The Anglican Ordinariate that was created by the Roman Catholic Church as a means of permitting the conversion of disaffected Anglicans and Episcopalians to the Church of Rome is ethically and morally questionable.
According to the United States Conference of Catholic Bishops and Vatican, the Anglican Ordinariate for the U.S. is scheduled to be established January 1, 2012 in response to the requests of many disaffected Anglican clergy, which were first made in the 1980’s, to leave the Anglican Church and convert to the Church of Rome without having to change their Anglican heritage, expression or form of worship.
In the Book of Exodus 20:17 we are told explicitly “You shall not covet your neighbor’s house. You shall not covet your neighbor’s wife, his male or female slave, his ox or donkey, or anything that belongs to your neighbor.”
Accordingly, it seems rather logical to conclude that the intention of the Church of Rome to take advantage of a deeply complicated family matter such as that taking place within the Anglican Communion is in direct violation of this scriptural admonition.
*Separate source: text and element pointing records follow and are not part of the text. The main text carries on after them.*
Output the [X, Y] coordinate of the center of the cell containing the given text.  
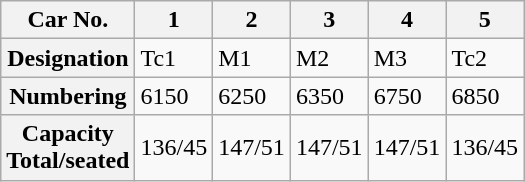
CapacityTotal/seated [68, 148]
1 [174, 20]
3 [329, 20]
Tc1 [174, 58]
M2 [329, 58]
6250 [252, 96]
6350 [329, 96]
5 [485, 20]
M1 [252, 58]
Tc2 [485, 58]
M3 [407, 58]
Numbering [68, 96]
Car No. [68, 20]
6150 [174, 96]
6850 [485, 96]
2 [252, 20]
6750 [407, 96]
Designation [68, 58]
4 [407, 20]
Return [x, y] of the center of cell containing provided text 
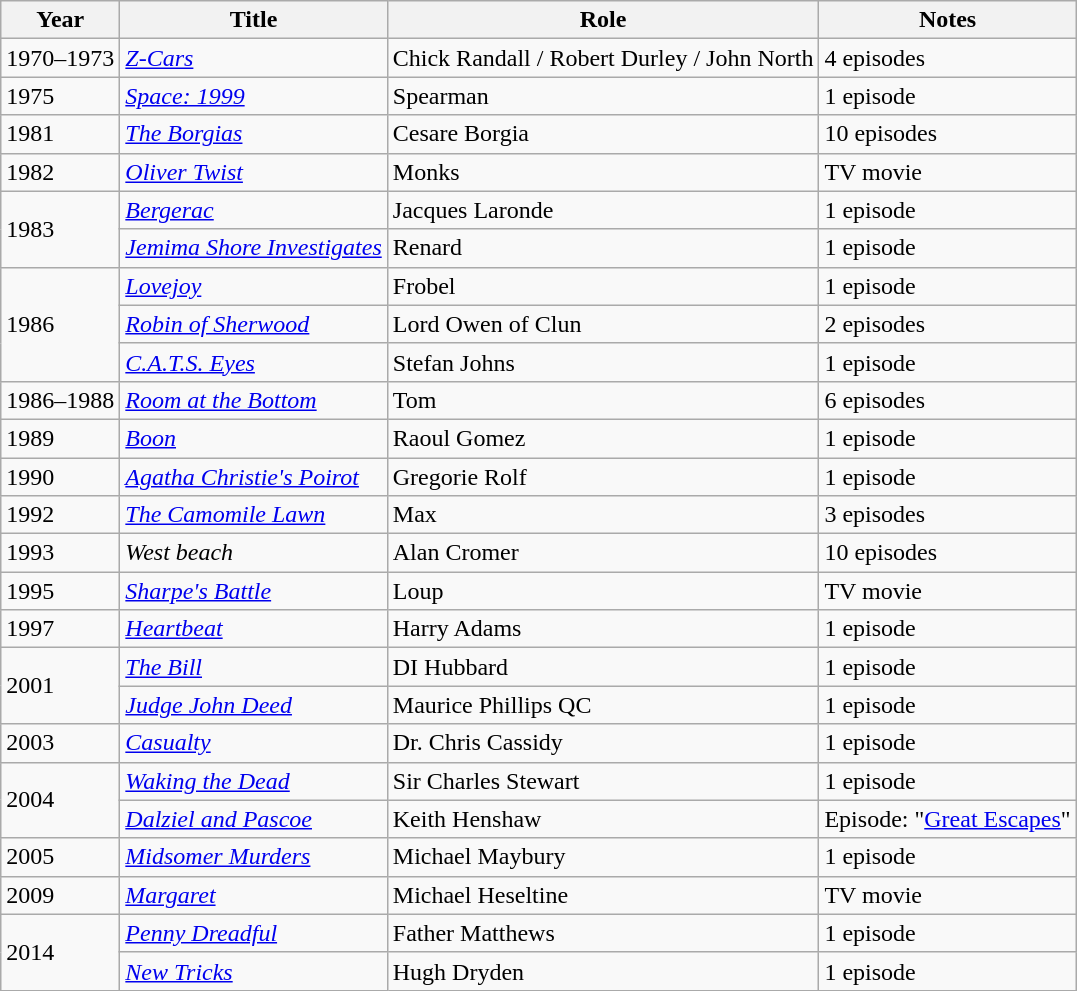
C.A.T.S. Eyes [254, 362]
1995 [60, 591]
The Borgias [254, 134]
1997 [60, 629]
Title [254, 20]
New Tricks [254, 971]
Renard [603, 248]
Loup [603, 591]
Spearman [603, 96]
Casualty [254, 743]
Hugh Dryden [603, 971]
Lovejoy [254, 286]
The Camomile Lawn [254, 515]
2004 [60, 800]
Jemima Shore Investigates [254, 248]
1982 [60, 172]
Margaret [254, 895]
The Bill [254, 667]
1981 [60, 134]
Waking the Dead [254, 781]
Sharpe's Battle [254, 591]
Michael Heseltine [603, 895]
Room at the Bottom [254, 400]
Penny Dreadful [254, 933]
Chick Randall / Robert Durley / John North [603, 58]
Judge John Deed [254, 705]
Agatha Christie's Poirot [254, 477]
1975 [60, 96]
Episode: "Great Escapes" [948, 819]
4 episodes [948, 58]
Monks [603, 172]
Tom [603, 400]
1993 [60, 553]
2003 [60, 743]
Notes [948, 20]
Frobel [603, 286]
Heartbeat [254, 629]
3 episodes [948, 515]
1986 [60, 324]
1983 [60, 229]
Lord Owen of Clun [603, 324]
Space: 1999 [254, 96]
Stefan Johns [603, 362]
Max [603, 515]
Keith Henshaw [603, 819]
Role [603, 20]
Harry Adams [603, 629]
Michael Maybury [603, 857]
1992 [60, 515]
West beach [254, 553]
Jacques Laronde [603, 210]
Gregorie Rolf [603, 477]
Alan Cromer [603, 553]
Boon [254, 438]
Z-Cars [254, 58]
Raoul Gomez [603, 438]
2009 [60, 895]
Oliver Twist [254, 172]
2005 [60, 857]
Dr. Chris Cassidy [603, 743]
Sir Charles Stewart [603, 781]
Dalziel and Pascoe [254, 819]
Cesare Borgia [603, 134]
2001 [60, 686]
2014 [60, 952]
Robin of Sherwood [254, 324]
Maurice Phillips QC [603, 705]
Bergerac [254, 210]
Father Matthews [603, 933]
DI Hubbard [603, 667]
1989 [60, 438]
1986–1988 [60, 400]
1970–1973 [60, 58]
1990 [60, 477]
Midsomer Murders [254, 857]
6 episodes [948, 400]
Year [60, 20]
2 episodes [948, 324]
Provide the (x, y) coordinate of the cell's center where the given text is located.  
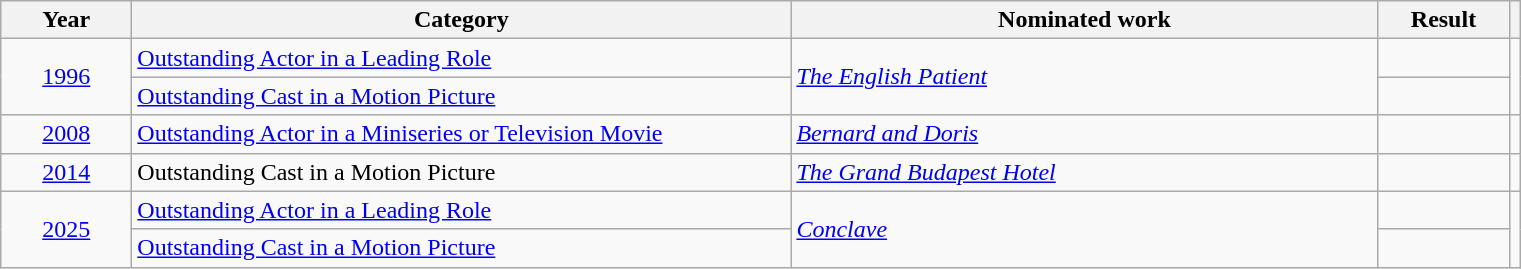
Conclave (1084, 229)
2008 (66, 134)
Bernard and Doris (1084, 134)
Year (66, 20)
1996 (66, 77)
2014 (66, 172)
The Grand Budapest Hotel (1084, 172)
Category (462, 20)
Outstanding Actor in a Miniseries or Television Movie (462, 134)
Nominated work (1084, 20)
2025 (66, 229)
The English Patient (1084, 77)
Result (1444, 20)
Detect which cell encompasses the target text, then output its [X, Y] center coordinate. 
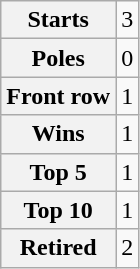
3 [128, 20]
Wins [58, 134]
Poles [58, 58]
Top 5 [58, 172]
Top 10 [58, 210]
0 [128, 58]
Front row [58, 96]
Starts [58, 20]
Retired [58, 248]
2 [128, 248]
Extract the [X, Y] coordinate from the center of the cell holding the provided text.  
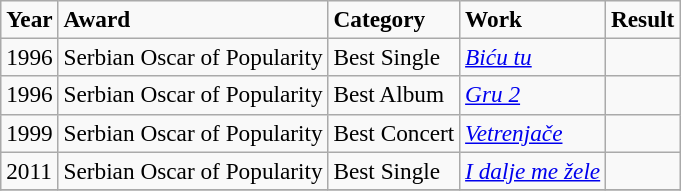
I dalje me žele [533, 170]
Best Concert [394, 133]
2011 [30, 170]
Award [193, 19]
1999 [30, 133]
Gru 2 [533, 95]
Work [533, 19]
Category [394, 19]
Best Album [394, 95]
Year [30, 19]
Result [643, 19]
Biću tu [533, 57]
Vetrenjače [533, 133]
Capture the cell that displays the provided text and extract its [x, y] central coordinate. 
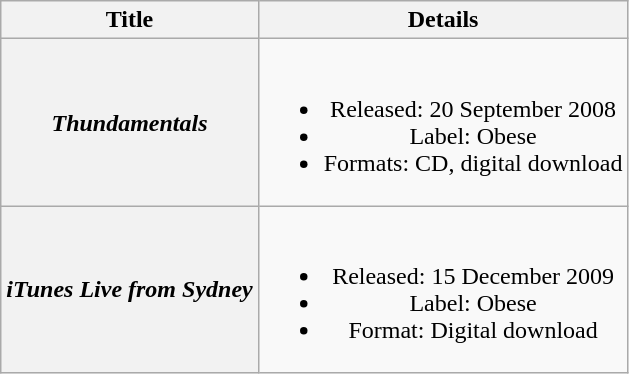
Released: 20 September 2008Label: ObeseFormats: CD, digital download [443, 122]
iTunes Live from Sydney [130, 290]
Details [443, 20]
Title [130, 20]
Thundamentals [130, 122]
Released: 15 December 2009Label: ObeseFormat: Digital download [443, 290]
Detect which cell encompasses the target text, then output its [x, y] center coordinate. 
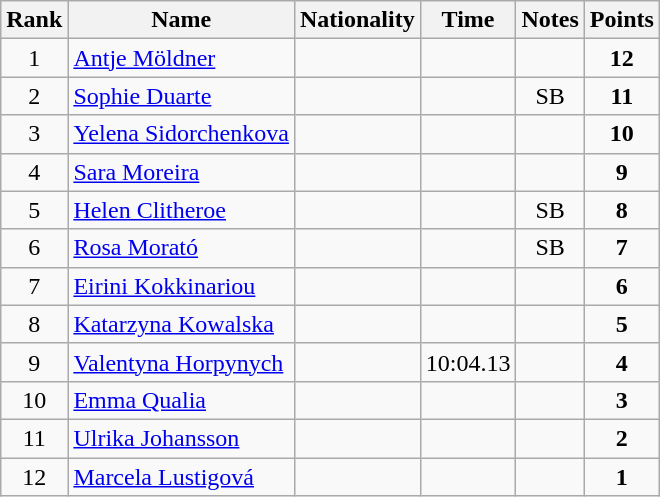
Yelena Sidorchenkova [182, 134]
10:04.13 [468, 362]
Rank [34, 20]
Sara Moreira [182, 172]
Emma Qualia [182, 400]
Notes [550, 20]
Ulrika Johansson [182, 438]
Name [182, 20]
Time [468, 20]
Points [622, 20]
Valentyna Horpynych [182, 362]
Sophie Duarte [182, 96]
Antje Möldner [182, 58]
Marcela Lustigová [182, 477]
Katarzyna Kowalska [182, 324]
Eirini Kokkinariou [182, 286]
Nationality [357, 20]
Rosa Morató [182, 248]
Helen Clitheroe [182, 210]
Locate the cell with the specified text and output its [x, y] center coordinate. 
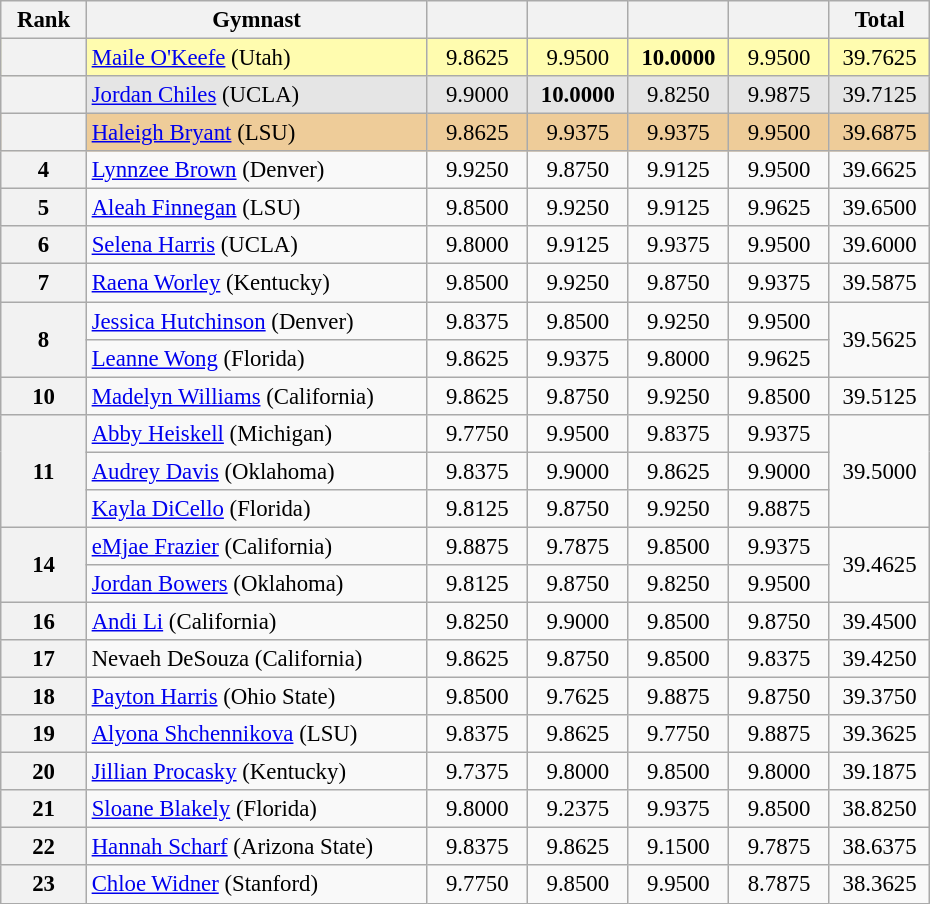
Jordan Chiles (UCLA) [256, 95]
39.1875 [880, 772]
39.5125 [880, 396]
20 [44, 772]
9.7375 [478, 772]
18 [44, 697]
38.8250 [880, 809]
9.2375 [578, 809]
38.3625 [880, 885]
Hannah Scharf (Arizona State) [256, 847]
21 [44, 809]
39.5625 [880, 340]
Haleigh Bryant (LSU) [256, 133]
Jessica Hutchinson (Denver) [256, 321]
39.6000 [880, 245]
39.7125 [880, 95]
39.3625 [880, 734]
39.4250 [880, 659]
Rank [44, 20]
14 [44, 564]
22 [44, 847]
8.7875 [780, 885]
39.5875 [880, 283]
11 [44, 470]
Abby Heiskell (Michigan) [256, 433]
39.6625 [880, 170]
9.7625 [578, 697]
39.5000 [880, 470]
Jordan Bowers (Oklahoma) [256, 584]
Madelyn Williams (California) [256, 396]
6 [44, 245]
Gymnast [256, 20]
7 [44, 283]
10 [44, 396]
5 [44, 208]
Chloe Widner (Stanford) [256, 885]
Raena Worley (Kentucky) [256, 283]
39.4500 [880, 621]
Andi Li (California) [256, 621]
Aleah Finnegan (LSU) [256, 208]
Lynnzee Brown (Denver) [256, 170]
39.6500 [880, 208]
4 [44, 170]
23 [44, 885]
16 [44, 621]
eMjae Frazier (California) [256, 546]
39.4625 [880, 564]
Alyona Shchennikova (LSU) [256, 734]
39.6875 [880, 133]
Total [880, 20]
39.7625 [880, 58]
Maile O'Keefe (Utah) [256, 58]
17 [44, 659]
39.3750 [880, 697]
Audrey Davis (Oklahoma) [256, 471]
38.6375 [880, 847]
8 [44, 340]
Selena Harris (UCLA) [256, 245]
Nevaeh DeSouza (California) [256, 659]
Kayla DiCello (Florida) [256, 509]
Leanne Wong (Florida) [256, 358]
Payton Harris (Ohio State) [256, 697]
9.9875 [780, 95]
Sloane Blakely (Florida) [256, 809]
19 [44, 734]
9.1500 [678, 847]
Jillian Procasky (Kentucky) [256, 772]
From the cell containing the given text, extract its center point as (X, Y) coordinate. 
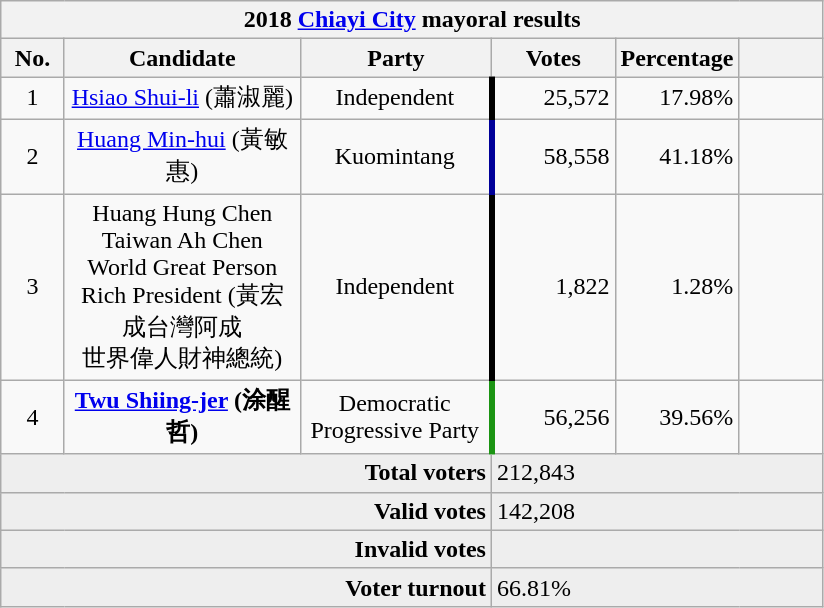
39.56% (677, 417)
41.18% (677, 156)
Valid votes (246, 511)
No. (33, 58)
2 (33, 156)
Total voters (246, 473)
Voter turnout (246, 587)
58,558 (553, 156)
142,208 (657, 511)
1.28% (677, 288)
56,256 (553, 417)
Democratic Progressive Party (396, 417)
212,843 (657, 473)
Huang Min-hui (黃敏惠) (182, 156)
1,822 (553, 288)
Invalid votes (246, 549)
4 (33, 417)
Twu Shiing-jer (涂醒哲) (182, 417)
Candidate (182, 58)
Kuomintang (396, 156)
25,572 (553, 98)
3 (33, 288)
2018 Chiayi City mayoral results (412, 20)
Hsiao Shui-li (蕭淑麗) (182, 98)
Huang Hung Chen Taiwan Ah Chen World Great Person Rich President (黃宏成台灣阿成世界偉人財神總統) (182, 288)
Party (396, 58)
Percentage (677, 58)
66.81% (657, 587)
17.98% (677, 98)
1 (33, 98)
Votes (553, 58)
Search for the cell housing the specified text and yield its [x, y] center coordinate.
The extreme discord currently circulating within the corridors of the Anglican Communion is a very public process and many observers acknowledge that many of the disagreements and decisions that caused these problems are in many ways valid to the extent that many disaffected members of the faithful and the clergy have made the difficult decision to leave their spiritual home.
While the actions by the Anglican faithful may be understandable, the action by the Church of Rome requires explanation. There is something not quite comforting when one’s sibling (sister church) consciously decides to feather their nest from the suffering of another sibling. The creation of the Anglican Ordinariate by the Church of Rome to accomplish just such an act is an undeniable act of coveting one’s brother or neighbor’s belongings and is unquestionably in conflict with scriptural guidance.
The continual decline of membership and clergy within the Church of Rome is well known and recognized and may explain to a degree the motivation behind the creation of this peculiar new division within the Church. The question is whether it is ethical to take advantage of another when they are in desperate straits and whether the end justifies the means.
The renowned ethical philosopher Immanuel Kant in his “categorical imperative” unequivocally states that using humans as a means to an end is unjustifiable.“Kicking” the Anglican Communion while she is down is a good example of this unethical practice. If one recalls the Archbishop of Canterbury posing with Pope Benedict the XVI at the Vatican in November 2010 it is easy to imagine that one or both of these spiritual leaders may have felt uncomfortable considering the number of Anglicans who had and were in the process of transferring to the Church of Rome.
The primary issue in this particular matter is one church openly coveting the members of the other. Further, it would be more compassionate and caring if the Church of Rome sought to counsel those Anglicans who are troubled by the problems taking place within their spiritual family to attempt resolution or reconciliation rather than encouraging defection and transfer. As most marriage and family therapists traditionally counsel, “failure to resolve problems in one relationship virtually guarantees the transfer of similar problems to future relationships. Therefore, this latter action of encouraging defection is tantamount to “meddling” in the family affairs of another and coveting their children, siblings and relations; rather than an act of Christian compassion and caring.
Of course is it completely acceptable to transfer from one church to another. However, when such transfer is largely at the advantage of another, while their counterpart is in crisis, is a completely different matter. Taking advantage of both one’s brother and his children as a means of replenishing an ever diminishing flock can only be deemed reprehensible and raises the question of what will happen when the courtship is over.
What will be the result when these Anglicans, who believe they will be capable of continuing to be Anglican in the hallowed halls of a strange land, realize that this cannot be accomplished? Where will the disaffected Anglicans go then? What feelings of fidelity and felicity will remain when married clergy are denied and Anglicanism gives way to Catholicism and the “unordinary” of the “Ordinariate” becomes unacceptable and untenable, while the decline continues?